Where HTC stands in this fiasco
The injection of $1.1 billion will definitely improve the firm’s liquidity, although the transfer of about half of its research and design staff, down from around 4,000 to 2,000, may force HTC to narrow its development focus in the immediate future. Publicly, HTC has said the deal with Google supports the company’s “continued branded smartphone strategy, enabling a more streamlined product portfolio, greater operational efficiency, and financial flexibility”. In plain English, that means HTC will continue to make its own phones, but lose a significant chunk of its staff to Google.
HTC might not be able to peak the market all the same again, but it might produce some extraordinary, high-end smartphones. Technical experts expect something as odd yet tempting as a squeezable smartphone.
Google and HTC said in a statement, a lot of the staffers who will change companies when the deal takes effect next year have worked on the Pixel and that to support pixel development, Google will continue to have access to HTC intellectual property.
— GSMArena.com (@gsmarena_com) February 12, 2018
What Google has finished with its HTC bargain is purchase the ability that made a year ago’s Pixel cell phones, bringing the group capable in-house.

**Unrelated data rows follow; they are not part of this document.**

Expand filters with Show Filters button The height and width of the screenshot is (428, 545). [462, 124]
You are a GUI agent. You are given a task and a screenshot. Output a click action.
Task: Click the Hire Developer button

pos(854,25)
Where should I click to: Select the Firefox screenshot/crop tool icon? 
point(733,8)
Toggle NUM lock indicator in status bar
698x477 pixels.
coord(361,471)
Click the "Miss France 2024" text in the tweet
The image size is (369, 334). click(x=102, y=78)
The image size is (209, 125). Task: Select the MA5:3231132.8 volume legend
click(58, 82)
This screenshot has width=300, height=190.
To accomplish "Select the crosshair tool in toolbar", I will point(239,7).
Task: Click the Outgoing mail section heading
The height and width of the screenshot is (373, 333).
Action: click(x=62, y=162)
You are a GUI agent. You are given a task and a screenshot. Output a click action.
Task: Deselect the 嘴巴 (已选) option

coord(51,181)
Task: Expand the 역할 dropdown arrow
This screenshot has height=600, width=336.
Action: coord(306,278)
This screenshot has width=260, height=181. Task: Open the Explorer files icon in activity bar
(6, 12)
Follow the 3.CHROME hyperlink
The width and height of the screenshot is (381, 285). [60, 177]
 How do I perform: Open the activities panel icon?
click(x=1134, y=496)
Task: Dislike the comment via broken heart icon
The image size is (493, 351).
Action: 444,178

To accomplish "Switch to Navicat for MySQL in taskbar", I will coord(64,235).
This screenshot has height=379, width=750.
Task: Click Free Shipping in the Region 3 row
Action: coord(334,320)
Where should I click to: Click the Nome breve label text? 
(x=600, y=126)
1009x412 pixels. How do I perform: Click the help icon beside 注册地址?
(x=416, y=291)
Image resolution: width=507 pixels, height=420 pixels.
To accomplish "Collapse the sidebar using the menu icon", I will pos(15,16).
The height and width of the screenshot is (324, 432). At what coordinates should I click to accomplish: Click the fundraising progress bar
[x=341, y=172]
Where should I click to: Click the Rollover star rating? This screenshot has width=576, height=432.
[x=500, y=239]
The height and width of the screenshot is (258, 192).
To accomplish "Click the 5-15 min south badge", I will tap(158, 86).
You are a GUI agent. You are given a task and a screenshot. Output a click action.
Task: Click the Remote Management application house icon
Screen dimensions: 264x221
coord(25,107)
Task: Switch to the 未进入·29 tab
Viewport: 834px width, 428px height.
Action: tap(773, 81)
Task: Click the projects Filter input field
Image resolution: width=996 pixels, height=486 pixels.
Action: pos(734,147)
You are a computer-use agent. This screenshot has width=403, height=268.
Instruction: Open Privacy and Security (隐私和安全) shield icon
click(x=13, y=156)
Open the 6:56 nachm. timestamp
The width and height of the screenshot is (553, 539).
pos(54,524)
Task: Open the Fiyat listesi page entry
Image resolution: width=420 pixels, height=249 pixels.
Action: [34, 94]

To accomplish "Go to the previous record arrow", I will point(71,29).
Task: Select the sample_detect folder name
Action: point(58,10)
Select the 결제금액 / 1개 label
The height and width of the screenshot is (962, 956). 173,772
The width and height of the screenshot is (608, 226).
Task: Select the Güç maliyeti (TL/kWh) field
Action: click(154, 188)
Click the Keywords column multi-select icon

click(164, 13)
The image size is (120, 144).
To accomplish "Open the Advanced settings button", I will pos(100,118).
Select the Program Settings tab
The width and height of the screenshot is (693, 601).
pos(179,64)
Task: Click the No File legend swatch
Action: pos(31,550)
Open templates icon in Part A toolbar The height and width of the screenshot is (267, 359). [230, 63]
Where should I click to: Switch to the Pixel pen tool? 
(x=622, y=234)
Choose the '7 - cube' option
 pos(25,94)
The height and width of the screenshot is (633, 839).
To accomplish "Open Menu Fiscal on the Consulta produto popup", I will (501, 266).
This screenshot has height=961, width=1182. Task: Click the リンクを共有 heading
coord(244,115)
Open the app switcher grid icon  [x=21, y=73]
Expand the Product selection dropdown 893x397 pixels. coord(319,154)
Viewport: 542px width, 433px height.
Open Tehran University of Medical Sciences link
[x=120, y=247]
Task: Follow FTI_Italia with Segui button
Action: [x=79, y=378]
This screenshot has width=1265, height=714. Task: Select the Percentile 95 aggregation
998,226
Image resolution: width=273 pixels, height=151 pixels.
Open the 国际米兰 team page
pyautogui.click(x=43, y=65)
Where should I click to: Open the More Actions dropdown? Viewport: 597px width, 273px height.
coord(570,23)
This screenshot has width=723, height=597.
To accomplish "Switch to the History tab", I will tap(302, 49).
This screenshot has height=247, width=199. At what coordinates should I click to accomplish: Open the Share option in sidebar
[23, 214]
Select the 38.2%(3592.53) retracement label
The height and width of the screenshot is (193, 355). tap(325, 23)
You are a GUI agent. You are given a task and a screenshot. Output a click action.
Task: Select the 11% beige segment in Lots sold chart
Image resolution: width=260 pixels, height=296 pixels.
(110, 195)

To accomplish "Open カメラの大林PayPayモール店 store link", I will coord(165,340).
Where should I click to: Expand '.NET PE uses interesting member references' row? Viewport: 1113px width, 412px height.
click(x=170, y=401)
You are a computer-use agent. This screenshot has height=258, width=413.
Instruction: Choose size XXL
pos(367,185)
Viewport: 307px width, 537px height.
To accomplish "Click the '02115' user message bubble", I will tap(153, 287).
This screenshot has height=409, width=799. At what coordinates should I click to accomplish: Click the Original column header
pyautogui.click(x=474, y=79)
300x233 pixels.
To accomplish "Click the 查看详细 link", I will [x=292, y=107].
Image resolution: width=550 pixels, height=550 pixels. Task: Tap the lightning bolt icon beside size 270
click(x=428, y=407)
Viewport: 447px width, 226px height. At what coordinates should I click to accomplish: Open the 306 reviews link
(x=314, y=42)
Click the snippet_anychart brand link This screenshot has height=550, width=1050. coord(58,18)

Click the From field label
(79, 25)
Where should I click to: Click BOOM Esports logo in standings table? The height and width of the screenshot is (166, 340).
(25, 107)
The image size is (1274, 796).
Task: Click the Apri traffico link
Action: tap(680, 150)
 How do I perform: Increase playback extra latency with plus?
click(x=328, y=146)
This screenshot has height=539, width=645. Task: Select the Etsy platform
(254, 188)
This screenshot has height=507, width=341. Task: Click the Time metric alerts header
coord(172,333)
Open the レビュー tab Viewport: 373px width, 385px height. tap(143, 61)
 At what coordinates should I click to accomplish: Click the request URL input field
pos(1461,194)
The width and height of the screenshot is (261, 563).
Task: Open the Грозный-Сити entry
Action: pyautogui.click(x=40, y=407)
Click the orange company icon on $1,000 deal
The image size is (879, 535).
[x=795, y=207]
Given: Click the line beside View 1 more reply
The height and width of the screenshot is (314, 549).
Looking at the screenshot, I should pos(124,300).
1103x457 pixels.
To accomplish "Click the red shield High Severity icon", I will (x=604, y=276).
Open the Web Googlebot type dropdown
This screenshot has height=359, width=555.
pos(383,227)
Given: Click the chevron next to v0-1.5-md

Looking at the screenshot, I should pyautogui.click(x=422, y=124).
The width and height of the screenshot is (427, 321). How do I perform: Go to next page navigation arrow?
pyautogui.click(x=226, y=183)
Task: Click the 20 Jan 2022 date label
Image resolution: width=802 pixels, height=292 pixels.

Geoff Blaber, vice president of research, Americas, for CCS Insight said: “As computing, AI and search become pervasive, Google needs to ensure that it can deliver its services as seamlessly and broadly as possible. That requires deeper involvement in hardware”
Whether it’s a speaker, a smartphone or a computer, in an increasingly competitive landscape, Google needs much better integration between hardware and software if its services are to continue to thrive.
Meanwhile, with a dedicated hardware team fully under its own control, Google is better positioned than ever to develop technology that relies on a close relationship between hardware and software.